Nas terras tupiniquins, por mais que o machismo ainda impere na sociedade, a situação da mulher vítima de violência doméstica e familiar é um tanto melhor se comparada à vivenciada pelas mulheres russas - e isso muito graças àquela que ficou conhecida como a Lei Maria da Penha, qual seja, a Lei nº 11.340, de 2006. (http://www.planalto.gov.br/ccivil_03/_ato2004-2006/2006/lei/l11340.htm).
A Lei resultou da condenação do Brasil na Comissão Interamericana de Direitos Humanos da OEA pelo sistemático descaso do Estado brasileiro não só no caso da vítima Maria da Penha Maia Fernandes, que sofreu duas tentativas de feminicídio praticadas por seu então marido, sendo a segunda quando já estava paraplégica em razão da primeira, mas também com relação a todo o trato da violência doméstica nos lares brasileiros. No tangente à violência contra a mulher, o Brasil foi então taxado de negligente, omisso e tolerante.
Considerada pela ONU como uma das três melhores legislações do mundo no enfrentamento à violência contra a mulher, a Lei Maria da Penha penalizou a violência doméstica e familiar tanto nas relações entre homem e mulher, como nas relações homoafetivas femininas, e também possibilitou as prisões em flagrante e preventiva do agressor, o que teve reflexos positivos na sociedade, como a diminuição do número de homicídios domésticos e o aumento no número de denúncias. Além disso, a Lei também impulsionou a ampliação da rede social de proteção à mulher, que hoje abarca programas e iniciativas de órgãos públicos e da sociedade civil.
Mas para que as mulheres tenham acesso à proteção que fazem jus, primeiramente é importante que elas tenham consciência da violência que sofrem, pois muitas vezes as agressões de natureza mais gravosa não acontecem repentinamente, mas são resultado de pequenas agressões frequentes e crescentes às quais a mulher é submetida.
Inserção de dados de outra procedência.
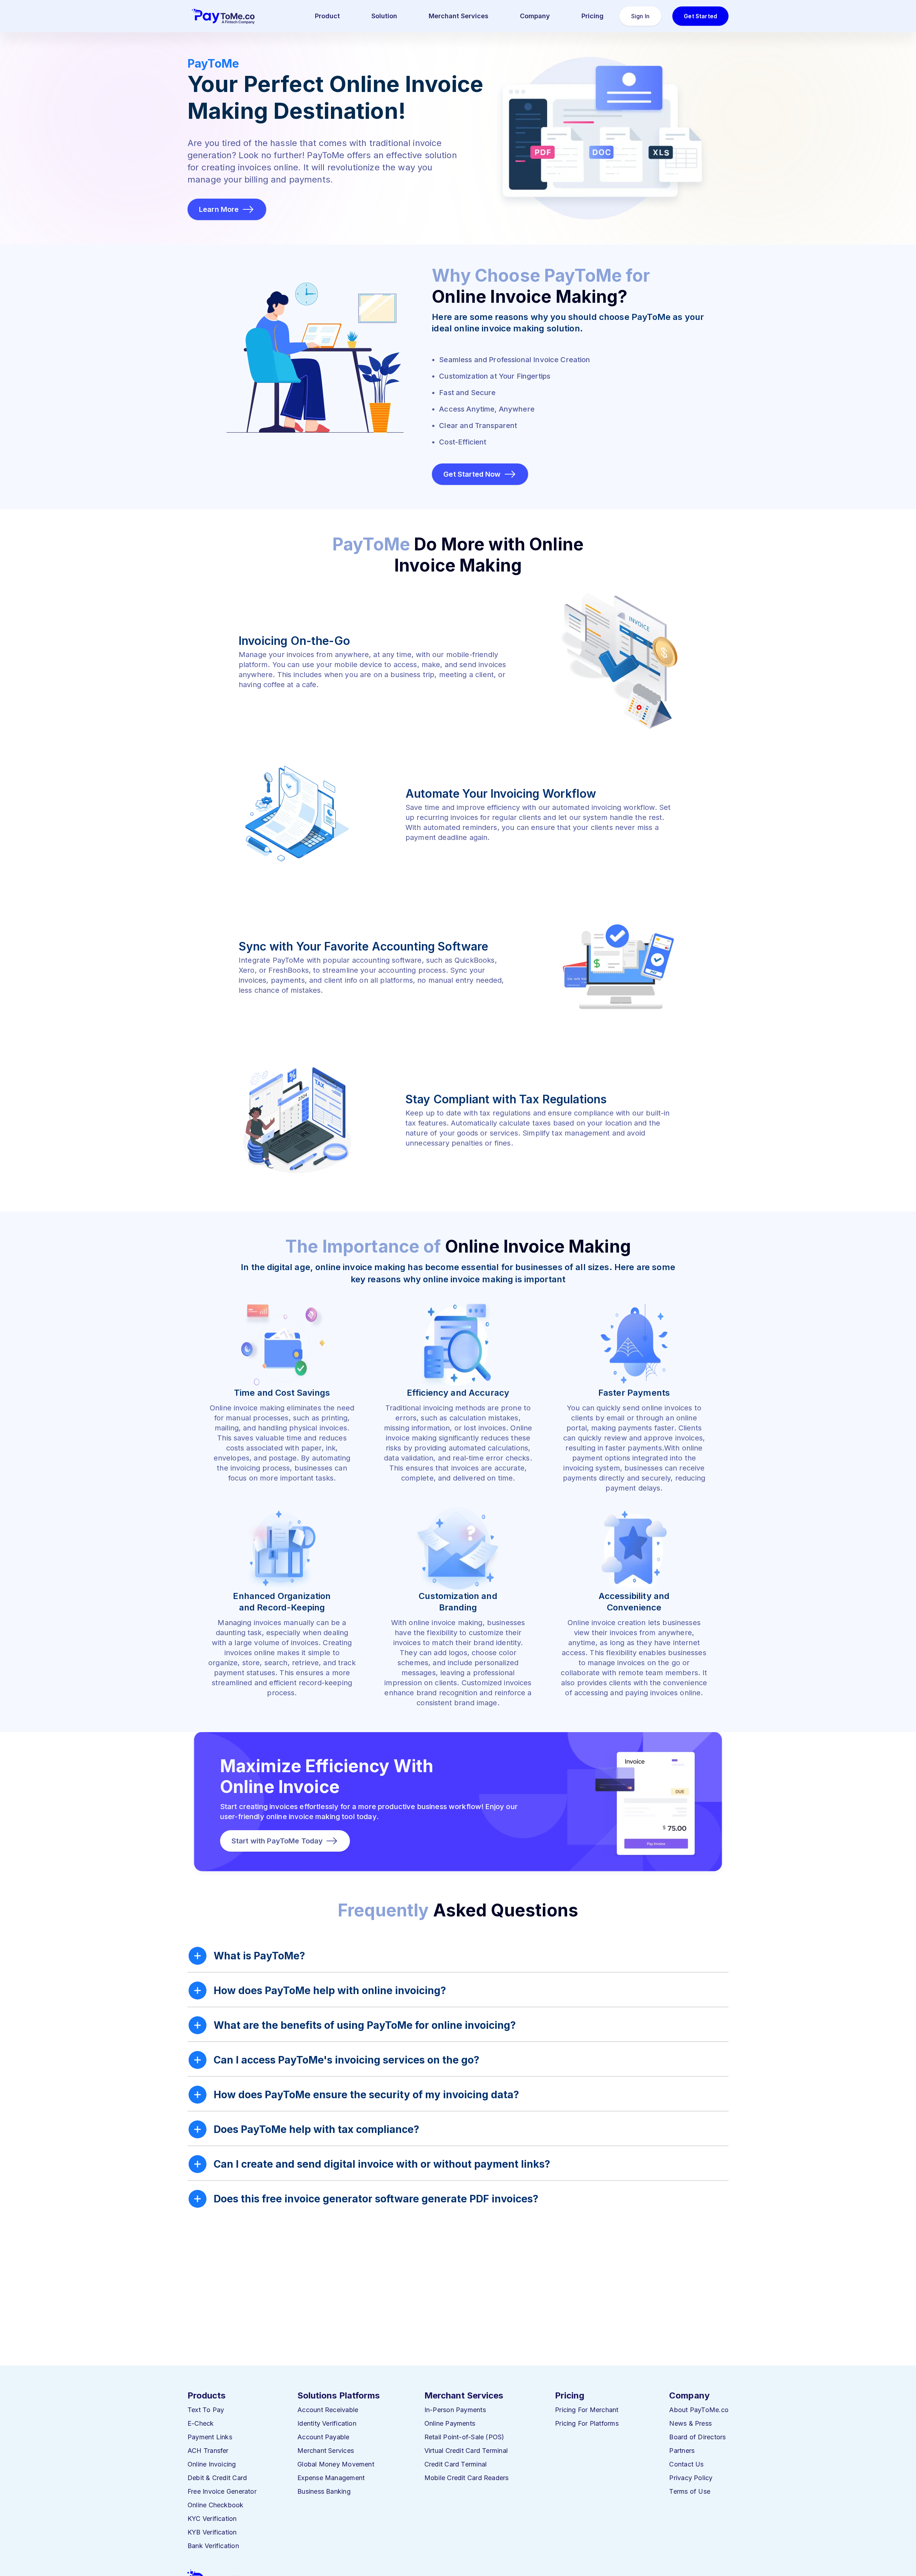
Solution (384, 16)
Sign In (640, 16)
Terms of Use (689, 2491)
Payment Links (209, 2437)
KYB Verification (212, 2532)
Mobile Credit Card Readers (466, 2478)
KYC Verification (212, 2518)
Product (327, 16)
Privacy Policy (690, 2478)
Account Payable (323, 2437)
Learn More (219, 209)
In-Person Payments (455, 2410)
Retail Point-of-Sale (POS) (464, 2437)
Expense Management (331, 2478)
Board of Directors (697, 2437)
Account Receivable (327, 2410)
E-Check (200, 2423)
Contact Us (686, 2464)
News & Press (690, 2423)
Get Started (700, 16)
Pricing (592, 16)
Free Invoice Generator (222, 2491)
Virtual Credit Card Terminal (466, 2450)
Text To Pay (205, 2410)
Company (535, 16)
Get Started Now (472, 474)
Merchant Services (458, 16)
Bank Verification (213, 2546)
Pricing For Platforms (587, 2423)
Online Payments (449, 2423)
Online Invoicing (211, 2464)
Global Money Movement (335, 2464)
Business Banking (324, 2491)
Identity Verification (326, 2423)
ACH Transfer (208, 2450)
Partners (682, 2450)
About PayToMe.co (699, 2410)
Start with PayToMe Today (277, 1841)
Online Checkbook (215, 2505)
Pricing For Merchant (587, 2410)
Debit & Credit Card (217, 2478)
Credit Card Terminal (455, 2464)
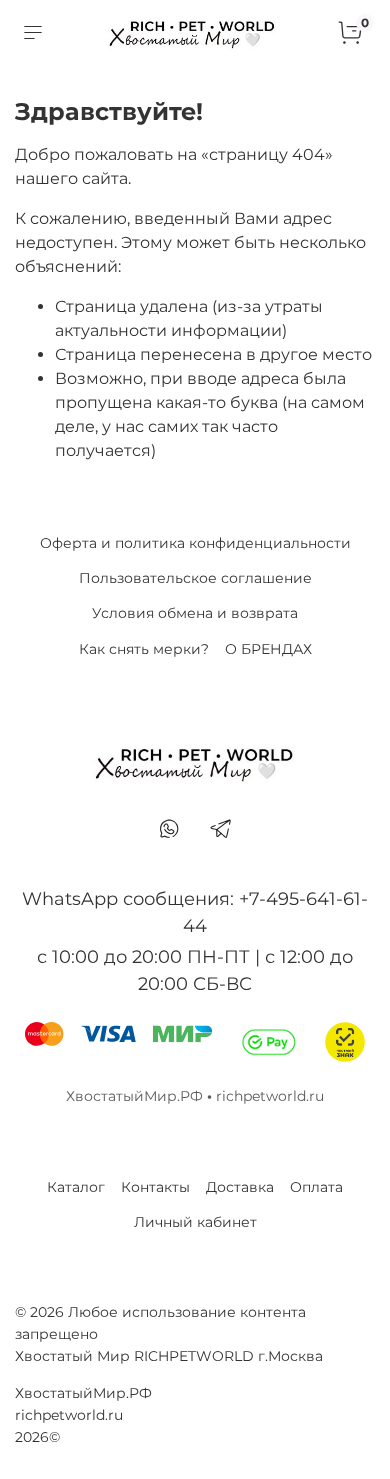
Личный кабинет (195, 1222)
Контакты (155, 1187)
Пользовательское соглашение (195, 578)
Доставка (240, 1187)
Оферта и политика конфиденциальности (195, 543)
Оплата (316, 1187)
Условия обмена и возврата (195, 613)
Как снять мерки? (144, 649)
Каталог (76, 1187)
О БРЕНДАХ (268, 649)
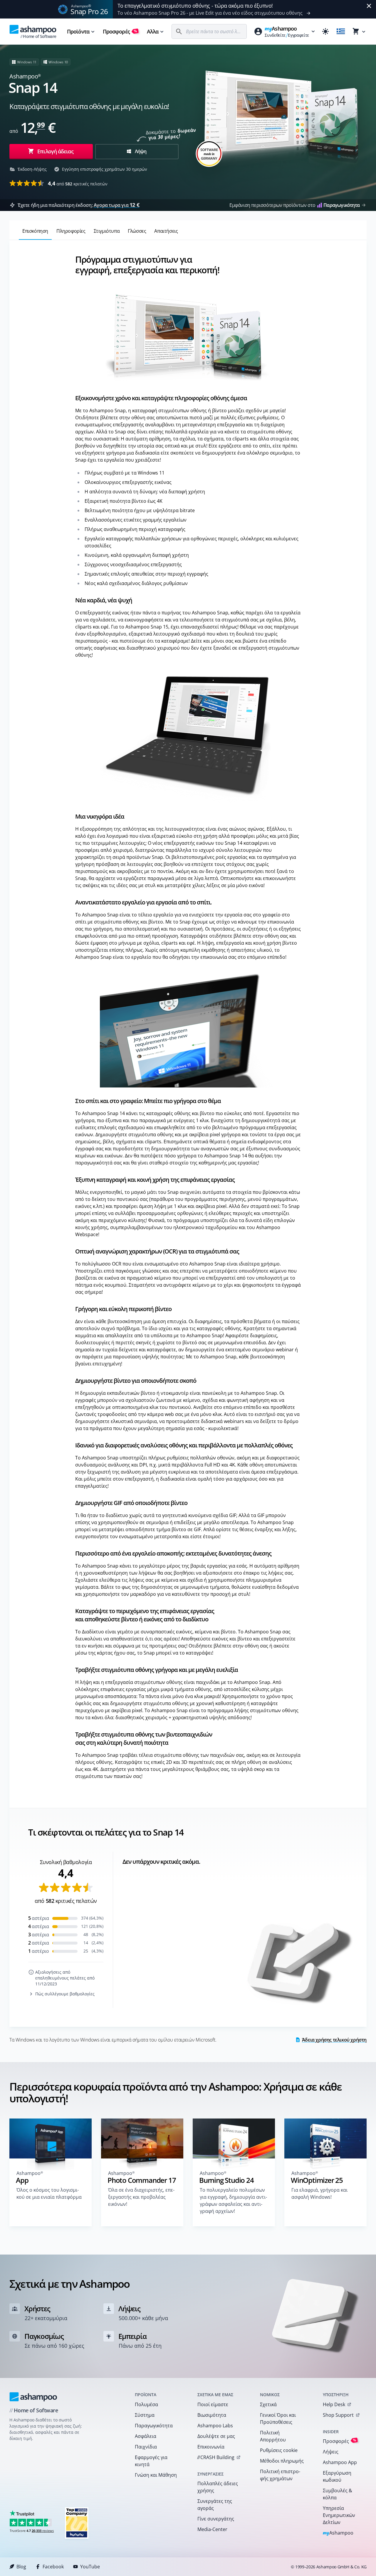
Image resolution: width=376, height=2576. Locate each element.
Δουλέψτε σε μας (216, 2436)
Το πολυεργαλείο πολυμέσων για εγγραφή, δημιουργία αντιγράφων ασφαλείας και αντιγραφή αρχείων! (233, 2200)
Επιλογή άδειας (54, 151)
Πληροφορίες (70, 231)
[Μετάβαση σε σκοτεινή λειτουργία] (325, 31)
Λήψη (140, 151)
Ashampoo (338, 2533)
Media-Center (212, 2529)
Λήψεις (330, 2451)
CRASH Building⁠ (215, 2457)
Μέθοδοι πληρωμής (282, 2461)
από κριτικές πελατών (78, 183)
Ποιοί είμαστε (212, 2404)
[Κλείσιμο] (369, 6)
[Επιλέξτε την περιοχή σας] (341, 31)
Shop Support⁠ (338, 2415)
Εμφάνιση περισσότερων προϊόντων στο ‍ (294, 205)
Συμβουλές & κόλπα (337, 2494)
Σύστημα (145, 2415)
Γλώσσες (137, 231)
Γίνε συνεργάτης (215, 2518)
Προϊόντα (78, 31)
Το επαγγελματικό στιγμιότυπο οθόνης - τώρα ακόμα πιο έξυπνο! (195, 5)
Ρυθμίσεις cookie (279, 2450)
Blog (21, 2566)
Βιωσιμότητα (211, 2415)
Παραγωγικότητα (154, 2425)
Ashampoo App (340, 2462)
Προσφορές (120, 31)
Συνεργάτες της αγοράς (214, 2504)
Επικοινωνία (210, 2446)
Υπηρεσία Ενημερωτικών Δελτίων (339, 2515)
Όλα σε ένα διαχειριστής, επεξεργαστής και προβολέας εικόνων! (141, 2197)
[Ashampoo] (33, 2397)
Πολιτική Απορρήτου (273, 2436)
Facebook (53, 2566)
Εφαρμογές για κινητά (151, 2461)
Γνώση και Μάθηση (156, 2475)
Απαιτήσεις (166, 231)
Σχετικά (268, 2404)
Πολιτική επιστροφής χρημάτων (280, 2475)
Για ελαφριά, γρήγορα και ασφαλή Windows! (319, 2193)
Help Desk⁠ (334, 2404)
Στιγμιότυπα (107, 231)
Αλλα (152, 31)
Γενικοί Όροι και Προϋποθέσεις (278, 2418)
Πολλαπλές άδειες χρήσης (217, 2487)
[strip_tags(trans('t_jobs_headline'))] (76, 2522)
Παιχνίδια (146, 2446)
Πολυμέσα (146, 2404)
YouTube (90, 2566)
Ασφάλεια (145, 2436)
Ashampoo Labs (215, 2425)
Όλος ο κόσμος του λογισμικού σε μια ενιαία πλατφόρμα (49, 2193)
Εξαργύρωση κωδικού (337, 2476)
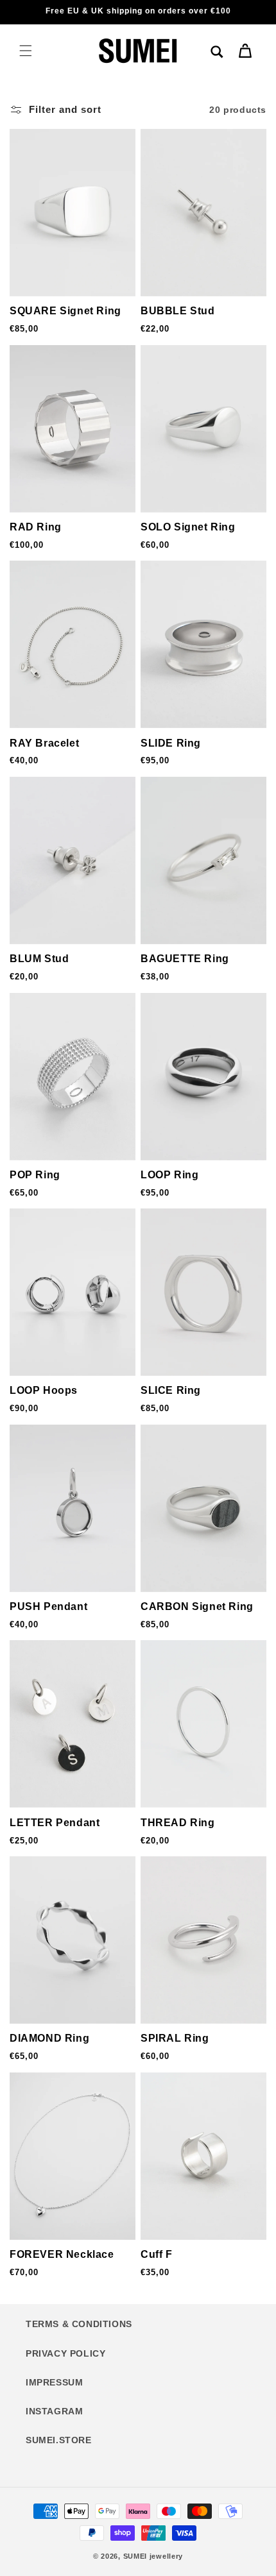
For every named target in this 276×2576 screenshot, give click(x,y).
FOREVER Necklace (62, 2254)
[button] (26, 51)
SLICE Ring (171, 1390)
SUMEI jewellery (153, 2556)
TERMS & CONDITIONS (79, 2324)
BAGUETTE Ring (185, 958)
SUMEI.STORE (59, 2440)
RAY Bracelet (44, 743)
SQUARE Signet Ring (65, 310)
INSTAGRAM (54, 2411)
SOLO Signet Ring (188, 526)
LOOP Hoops (44, 1390)
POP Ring (35, 1174)
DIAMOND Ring (49, 2038)
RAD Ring (36, 526)
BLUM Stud (39, 958)
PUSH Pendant (48, 1606)
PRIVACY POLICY (65, 2353)
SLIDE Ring (171, 743)
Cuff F (157, 2254)
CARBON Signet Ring (197, 1606)
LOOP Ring (169, 1174)
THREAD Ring (178, 1822)
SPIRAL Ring (175, 2038)
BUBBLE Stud (178, 310)
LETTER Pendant (54, 1822)
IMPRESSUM (54, 2382)
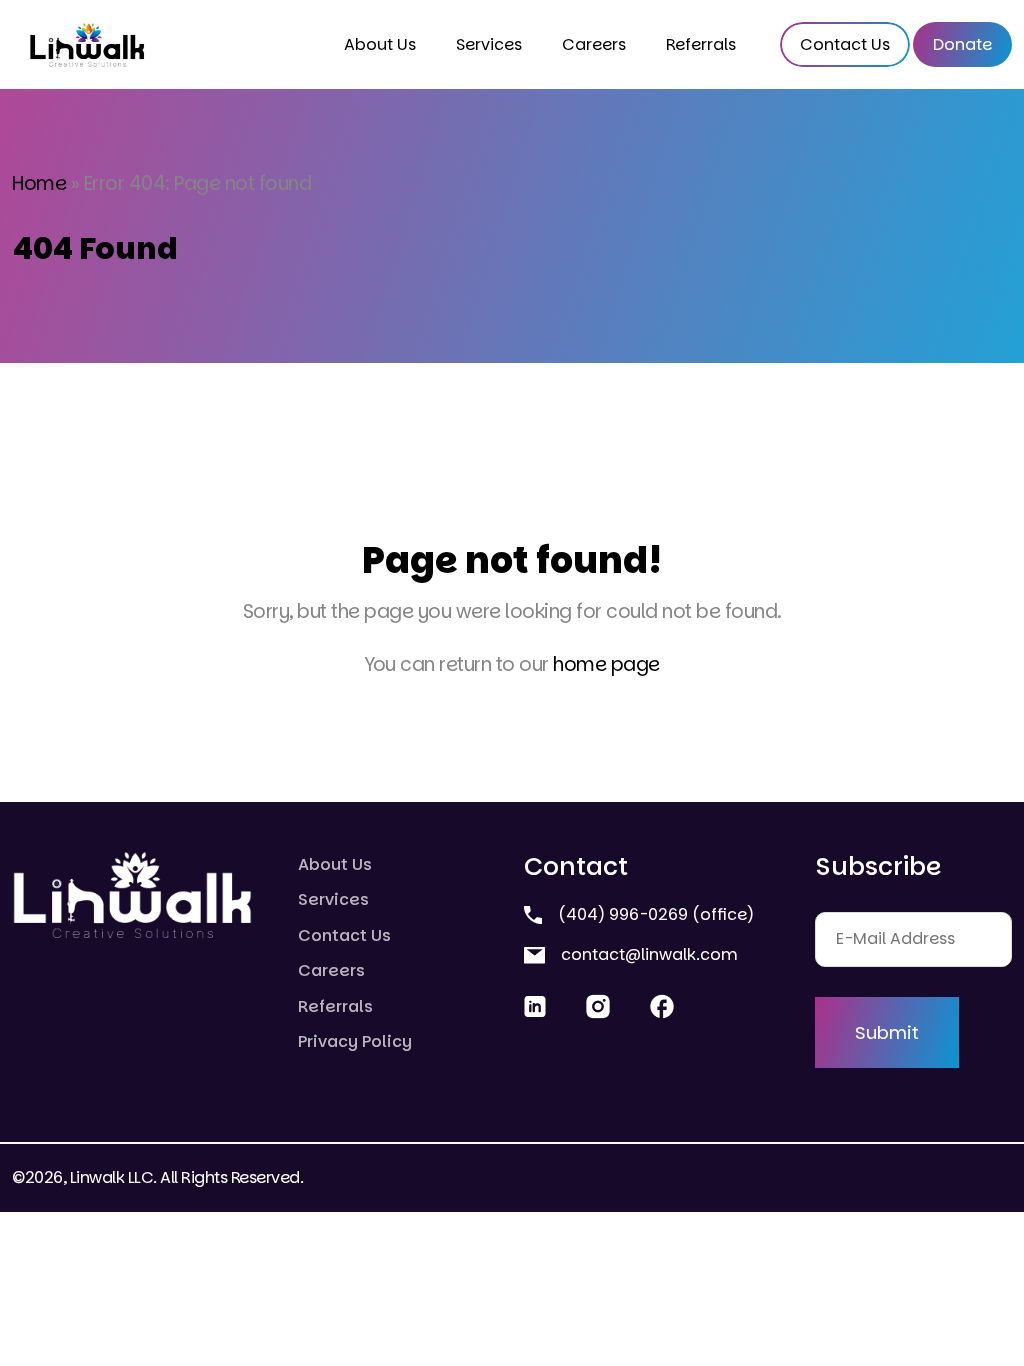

Conhecer o denominado “ciclo da violência” é, portanto, de grande valia para a autopreservação feminina.
O “Ciclo da Violência Doméstica”
A teoria do Ciclo da Violência Doméstica foi criada pela psicóloga norte-americana Leonor Walker, que, trabalhando com mulheres vítimas, concluiu que as agressões não ocorriam da mesma maneira e nem o tempo todo, mas que obedeciam a um padrão similar e cíclico de comportamento, dividido em três fases.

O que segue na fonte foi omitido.